La sentenza ha trovato conferma definitiva in Cassazione nel 2004.

Al capitano Paolo Ficalora sono state intitolate quattro borse di studio. Il comune di Castellammare del Golfo, nel 2004, gli ha intitolato una strada.

A parlare di Paolo Ficalora, è  la figlia Tiziana:

D:  Tiziana, ci parli un po’ di suo padre. Chi era Paolo Ficalora?

R: Paolo Ficalora, era un capitano di lungo corso, che fin da giovane si distinse per le sue capacità.  È stato il più giovane comandante della Marina Mercantile Italiana. Già all’età di 28 anni, era comandante di una nave petroliera… Un uomo tutto d’un pezzo. Ligio al dovere, coraggioso, ma sempre disponibile verso gli altri. In particolare verso i più deboli. E questo, anche quando andava contro i propri interessi.

D: Ricorda qualcosa in particolare?

R: Potrei citare un episodio. Era comandante di una nave traghetto, quando da sindacalista della Cgil, curò le trattative contrattuali per la categoria.
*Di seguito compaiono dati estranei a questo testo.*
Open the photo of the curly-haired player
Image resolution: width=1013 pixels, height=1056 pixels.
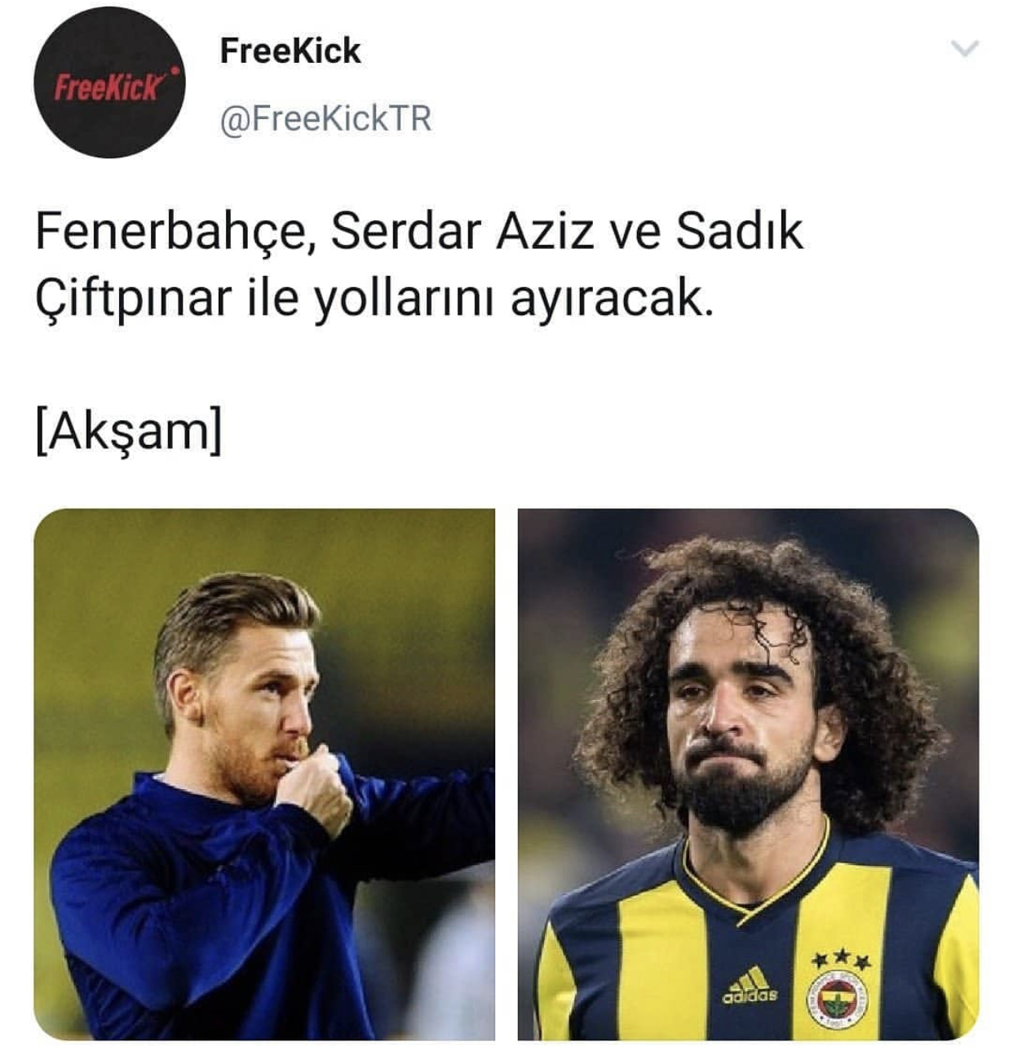click(x=748, y=774)
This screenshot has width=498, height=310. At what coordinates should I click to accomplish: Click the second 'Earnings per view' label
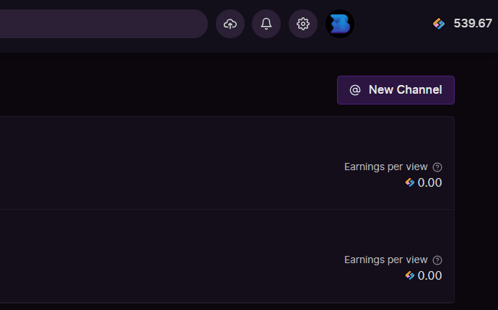click(386, 260)
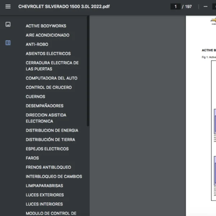216x216 pixels.
Task: Open the CUERNOS outline item
Action: [x=35, y=97]
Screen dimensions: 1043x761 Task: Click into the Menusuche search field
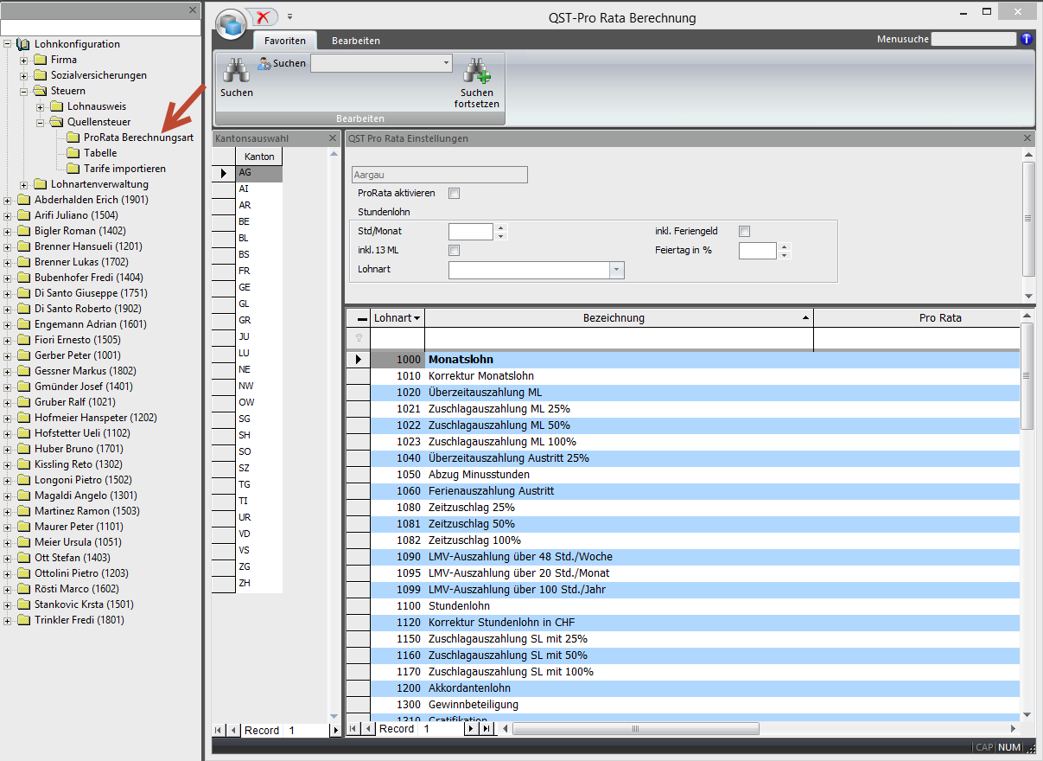click(x=973, y=39)
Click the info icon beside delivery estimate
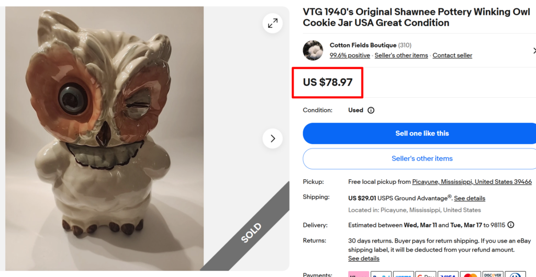Screen dimensions: 536x277 click(x=511, y=225)
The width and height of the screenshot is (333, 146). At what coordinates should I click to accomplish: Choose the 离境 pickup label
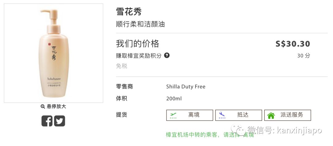coord(194,115)
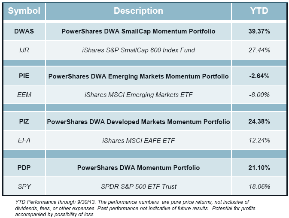This screenshot has height=218, width=289.
Task: Click the -2.64% YTD value
Action: (259, 76)
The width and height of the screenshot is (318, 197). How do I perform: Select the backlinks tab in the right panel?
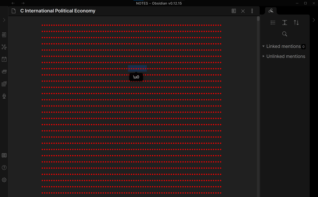click(271, 11)
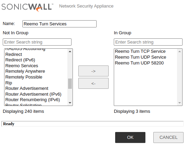187x144 pixels.
Task: Focus the Name text field
Action: [59, 24]
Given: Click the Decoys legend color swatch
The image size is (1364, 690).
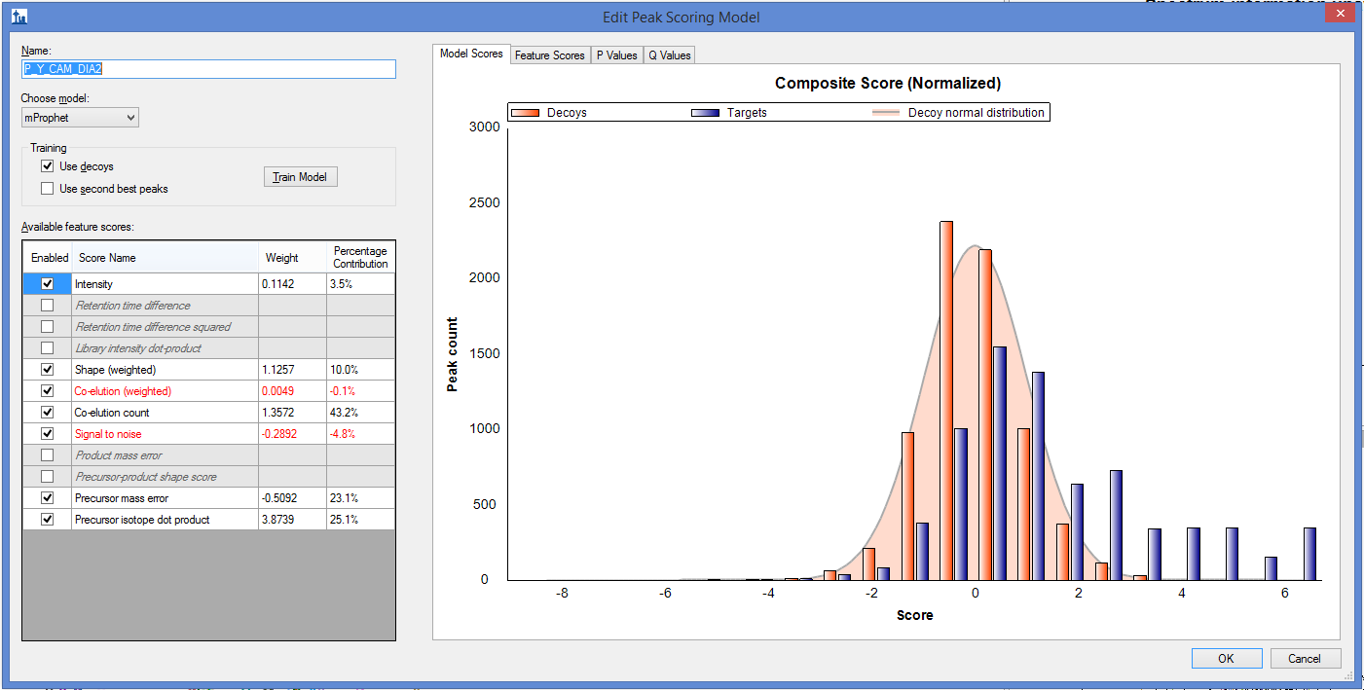Looking at the screenshot, I should click(527, 113).
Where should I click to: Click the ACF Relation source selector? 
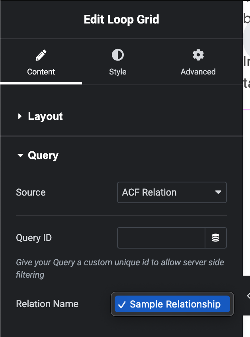pyautogui.click(x=172, y=192)
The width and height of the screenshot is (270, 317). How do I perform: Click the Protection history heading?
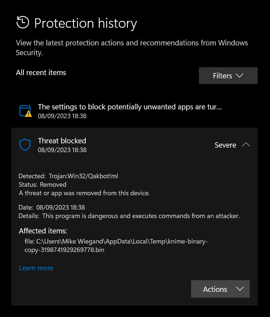[x=86, y=23]
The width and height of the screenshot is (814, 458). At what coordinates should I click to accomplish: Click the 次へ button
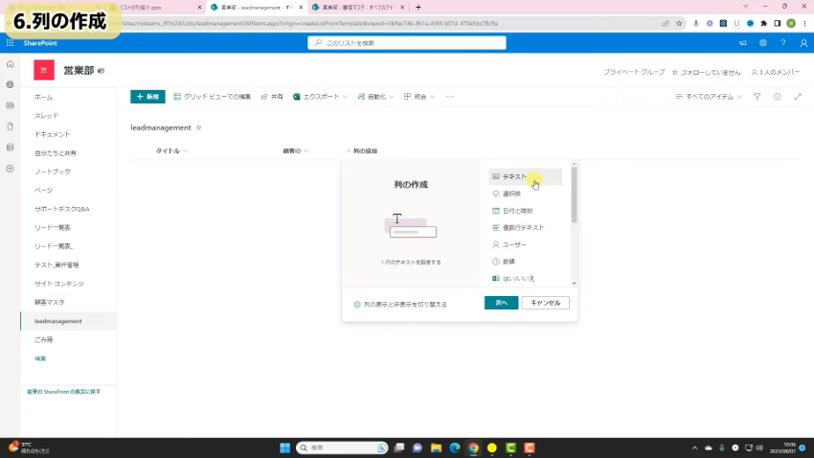point(501,303)
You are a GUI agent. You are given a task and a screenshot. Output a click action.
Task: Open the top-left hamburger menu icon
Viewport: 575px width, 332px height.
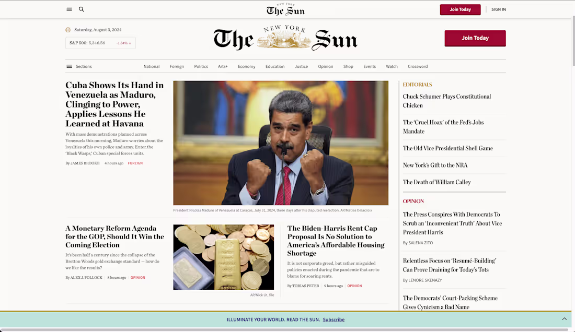68,9
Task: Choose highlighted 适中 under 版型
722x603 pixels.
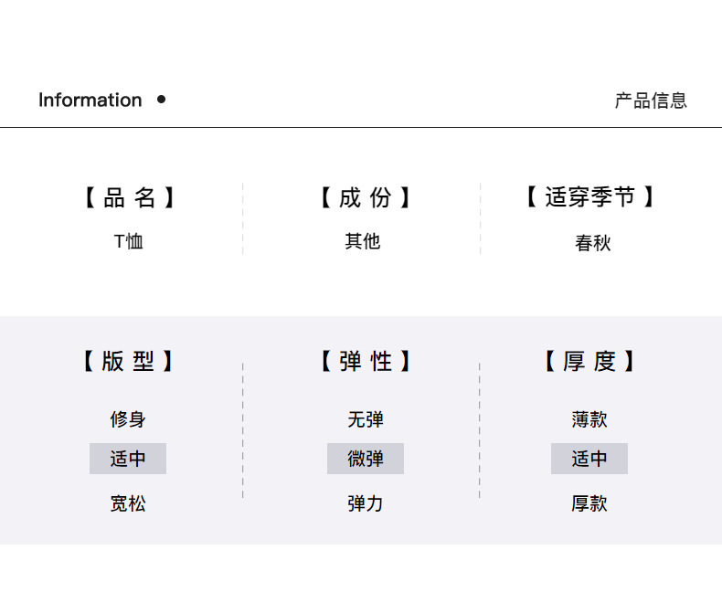Action: (x=128, y=459)
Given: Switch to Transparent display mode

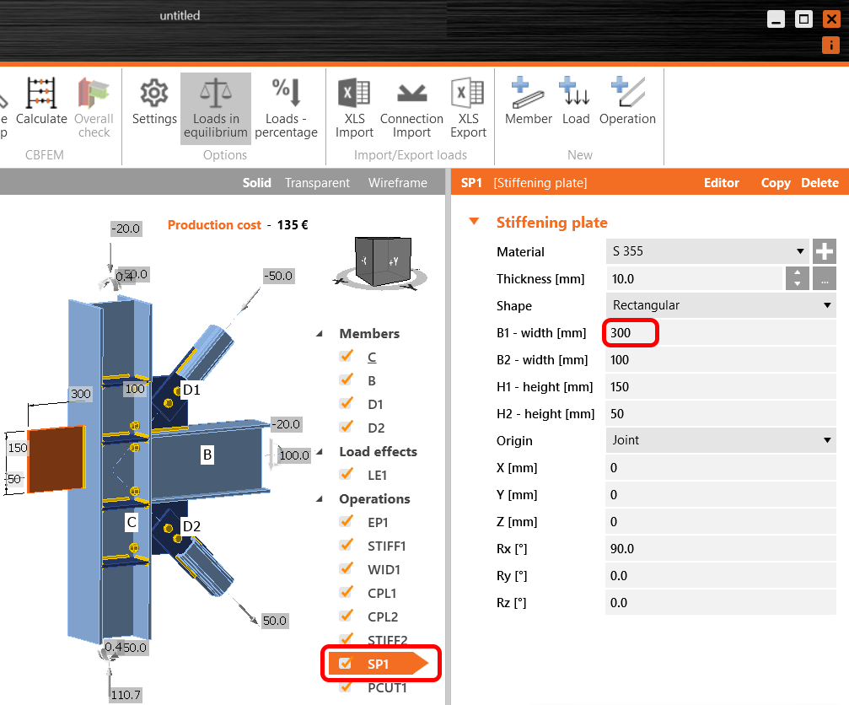Looking at the screenshot, I should click(317, 182).

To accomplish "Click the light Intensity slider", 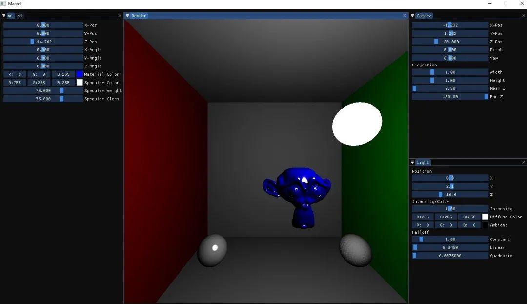I will pyautogui.click(x=450, y=208).
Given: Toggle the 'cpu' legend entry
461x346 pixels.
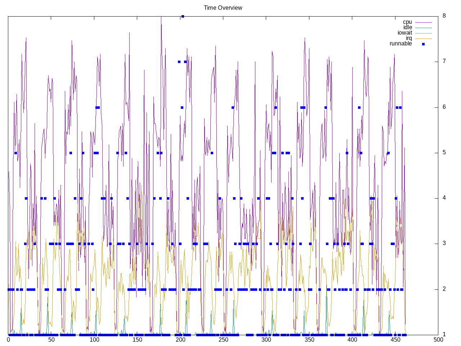Looking at the screenshot, I should [x=407, y=22].
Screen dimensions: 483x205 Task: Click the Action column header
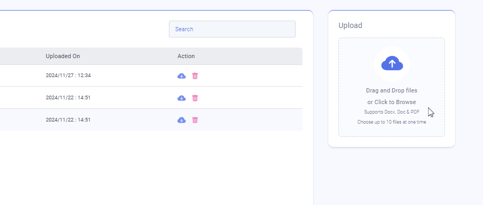(186, 56)
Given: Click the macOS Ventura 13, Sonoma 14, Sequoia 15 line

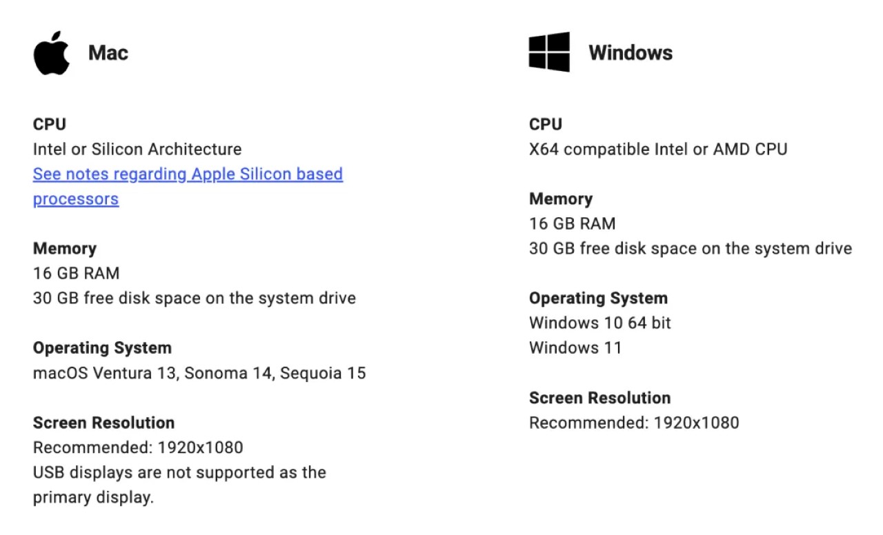Looking at the screenshot, I should pyautogui.click(x=199, y=373).
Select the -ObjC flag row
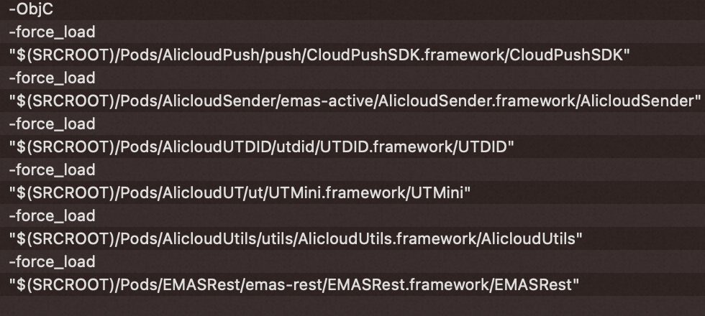Image resolution: width=705 pixels, height=316 pixels. pos(31,9)
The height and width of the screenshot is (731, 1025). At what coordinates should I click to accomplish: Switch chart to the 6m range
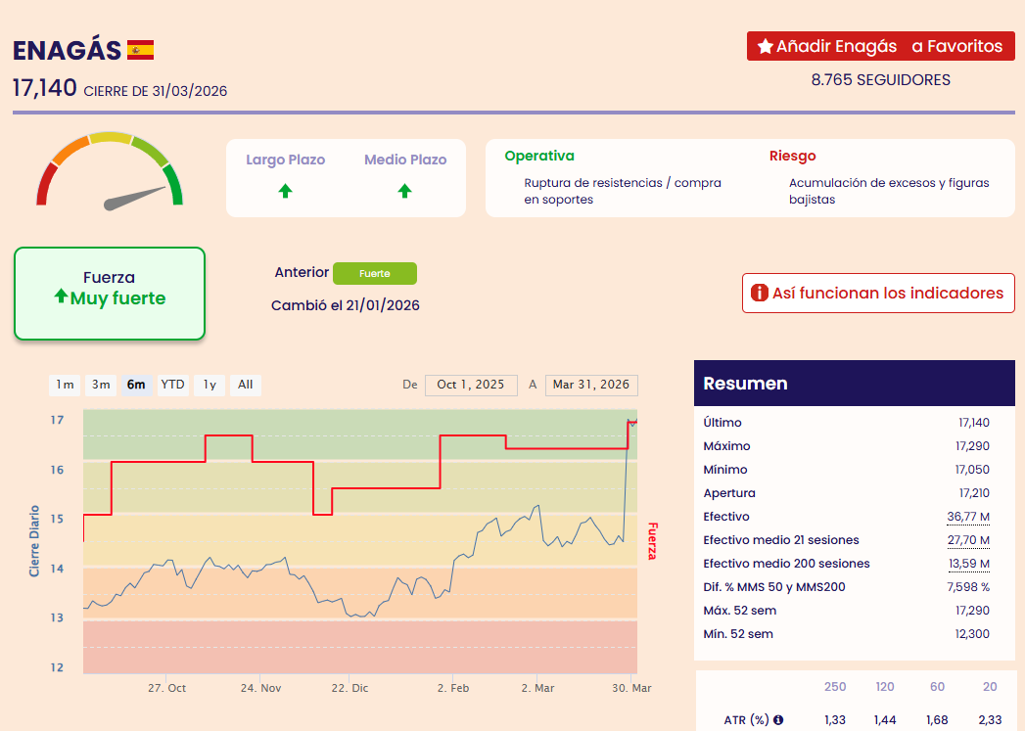pyautogui.click(x=136, y=385)
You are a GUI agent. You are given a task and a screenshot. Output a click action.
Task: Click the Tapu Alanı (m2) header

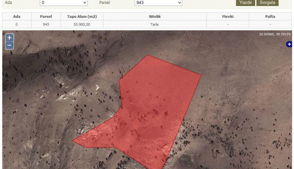point(82,17)
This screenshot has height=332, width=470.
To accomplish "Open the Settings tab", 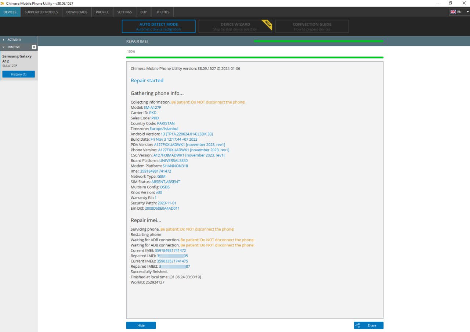I will [x=124, y=12].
Un contratto che venne firmato, ma che a lui costò il licenziamento. Nonostante fosse un ufficiale, si era schierato in favore delle fasce più deboli della categoria, senza far prevalere l’interesse degli ufficiali come lui. Un’imparzialità ed elevato senso di giustizia, che fin da allora iniziò a pagare sulla propria pelle.

D: Come finì quella vicenda?

R: Vinse il ricorso che aveva presentato e tornò a navigare…

D:  Questo suo ‘tornò a navigare’, più che ad un uomo che riottenne giustamente il proprio lavoro, mi lascia pensare ad un uomo che amava il suo lavoro…

R: Mio padre era un uomo di mare. Il suo lavoro, era, insieme alla famiglia, la sua vita. Purtroppo, i suoi lunghi viaggi erano per noi familiari causa di sofferenza. Abbiamo sempre sentito la sua mancanza. Fu anche per questo, che quando mia madre da dirigente scolastico ebbe assegnata la sede di Castellammare, mio padre pensò di smettere di lavorare e di godersi quella famiglia che per tanti anni aveva dovuto lasciare spesso…A volte, anche in momenti importanti per la vita di un uomo, come quando nacque mio fratello e lui non c’era… Io ebbi la fortuna che alla mia nascita si trovò a casa…anche se poi non lo vidi per parecchio tempo. E poi..poi quando tutto poteva essere diverso…

La voce di Tiziana si incrina. Limpida all’inizio della nostra conversazione, diventa improvvisamente roca. Lo sforzo per trattenere le lacrime, le impedisce a tratti di parlare.

D: Castellammare del Golfo. Cosa facevate a Castellammare del Golfo?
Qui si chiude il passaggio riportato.